From Casetext: Smarter Legal Research

In re Bryant

United States Bankruptcy Court, E.D. North Carolina, Raleigh Division
Jun 15, 2011
CASE NO. 11-02749-8-SWH (Bankr. E.D.N.C. Jun. 15, 2011)

Opinion

CASE NO. 11-02749-8-SWH.

June 15, 2011


ORDER DENYING APPLICATION TO EMPLOY COUNSEL


The matter before the court is the debtors' application to employ Trawick H. Stubbs, Jr. and Stubbs Perdue, P.A. as chapter 11 counsel. A hearing took place in Raleigh, North Carolina, on May 12, 2011. At the conclusion of the hearing, the court ruled from the bench to deny the application.
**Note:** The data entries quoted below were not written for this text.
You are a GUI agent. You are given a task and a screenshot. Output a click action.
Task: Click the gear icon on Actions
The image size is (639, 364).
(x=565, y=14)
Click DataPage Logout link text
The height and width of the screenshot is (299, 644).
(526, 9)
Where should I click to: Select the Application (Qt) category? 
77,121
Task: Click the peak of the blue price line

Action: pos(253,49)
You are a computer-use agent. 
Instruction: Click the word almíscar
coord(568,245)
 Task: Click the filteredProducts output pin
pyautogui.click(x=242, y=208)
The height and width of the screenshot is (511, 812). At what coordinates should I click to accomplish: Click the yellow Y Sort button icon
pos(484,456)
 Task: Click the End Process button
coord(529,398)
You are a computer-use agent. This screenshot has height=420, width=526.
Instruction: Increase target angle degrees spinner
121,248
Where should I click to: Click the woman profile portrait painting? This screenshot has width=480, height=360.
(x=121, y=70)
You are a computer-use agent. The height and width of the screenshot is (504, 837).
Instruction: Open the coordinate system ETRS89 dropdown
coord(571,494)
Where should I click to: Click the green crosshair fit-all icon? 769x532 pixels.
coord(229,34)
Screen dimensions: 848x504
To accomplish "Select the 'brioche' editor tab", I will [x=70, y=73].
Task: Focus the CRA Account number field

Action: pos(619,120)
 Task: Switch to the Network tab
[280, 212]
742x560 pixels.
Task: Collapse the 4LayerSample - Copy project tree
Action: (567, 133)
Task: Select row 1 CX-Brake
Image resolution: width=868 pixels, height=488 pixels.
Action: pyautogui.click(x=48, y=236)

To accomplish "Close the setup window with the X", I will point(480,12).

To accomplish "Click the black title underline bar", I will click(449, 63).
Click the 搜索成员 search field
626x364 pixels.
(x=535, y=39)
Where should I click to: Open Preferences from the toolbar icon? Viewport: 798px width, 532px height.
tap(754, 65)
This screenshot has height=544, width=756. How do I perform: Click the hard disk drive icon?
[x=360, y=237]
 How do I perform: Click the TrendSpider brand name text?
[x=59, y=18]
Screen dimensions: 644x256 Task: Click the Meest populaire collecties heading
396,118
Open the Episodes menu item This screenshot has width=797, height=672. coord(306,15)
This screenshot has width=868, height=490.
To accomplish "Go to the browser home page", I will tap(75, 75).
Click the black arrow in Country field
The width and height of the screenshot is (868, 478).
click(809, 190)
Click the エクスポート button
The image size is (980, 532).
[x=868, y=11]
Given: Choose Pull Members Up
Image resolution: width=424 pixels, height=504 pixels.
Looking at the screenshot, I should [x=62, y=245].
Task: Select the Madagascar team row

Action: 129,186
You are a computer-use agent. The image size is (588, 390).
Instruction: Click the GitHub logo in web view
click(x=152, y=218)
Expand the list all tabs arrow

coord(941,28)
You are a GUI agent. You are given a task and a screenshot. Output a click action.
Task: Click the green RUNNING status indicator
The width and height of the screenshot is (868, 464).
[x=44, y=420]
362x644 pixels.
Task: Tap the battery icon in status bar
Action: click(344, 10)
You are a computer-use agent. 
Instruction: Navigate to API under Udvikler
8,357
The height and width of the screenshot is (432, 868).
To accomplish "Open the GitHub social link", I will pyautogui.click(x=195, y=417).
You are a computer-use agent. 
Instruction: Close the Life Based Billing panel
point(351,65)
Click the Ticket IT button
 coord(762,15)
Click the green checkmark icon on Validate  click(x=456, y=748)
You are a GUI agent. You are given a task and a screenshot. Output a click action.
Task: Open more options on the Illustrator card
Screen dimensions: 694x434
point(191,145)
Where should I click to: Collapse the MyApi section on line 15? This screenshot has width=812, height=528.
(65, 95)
As a result, and in order to provide for the debtors additional time in which to secure counsel, the deadlines to object to discharge, dischargeability, and exemptions were extended by separate order. This opinion provides the basis for the court's bench ruling.

Ronald S. Bryant and Deborah D. Bryant filed a petition for relief under chapter 11 of the Bankruptcy Code on April 7, 2011. The male debtor is the sole shareholder of TP, Inc., ("TP") which filed a petition under chapter 11 on March 1, 2010. Stubbs Perdue, P.A. previously was approved as debtor's counsel in TP's case. The debtors jointly filed an application to employ Trawick H. Stubbs, Jr. and Stubbs Perdue, P.A. as counsel in their individual case on April 12, 2011. The bankruptcy administrator filed an objection to that application on April 28, 2011.

In support of the application to employ, debtors state that Trawick H. Stubbs, Jr. and Stubbs Perdue, P.A. do not hold or represent an interest adverse to the estate and are disinterested within the meaning of § 327(a) of the Bankruptcy Code. In addition, debtors contend that if the application is not approved, the debtors will have difficulty providing a retainer to other counsel, and thus be unable to secure substitute counsel.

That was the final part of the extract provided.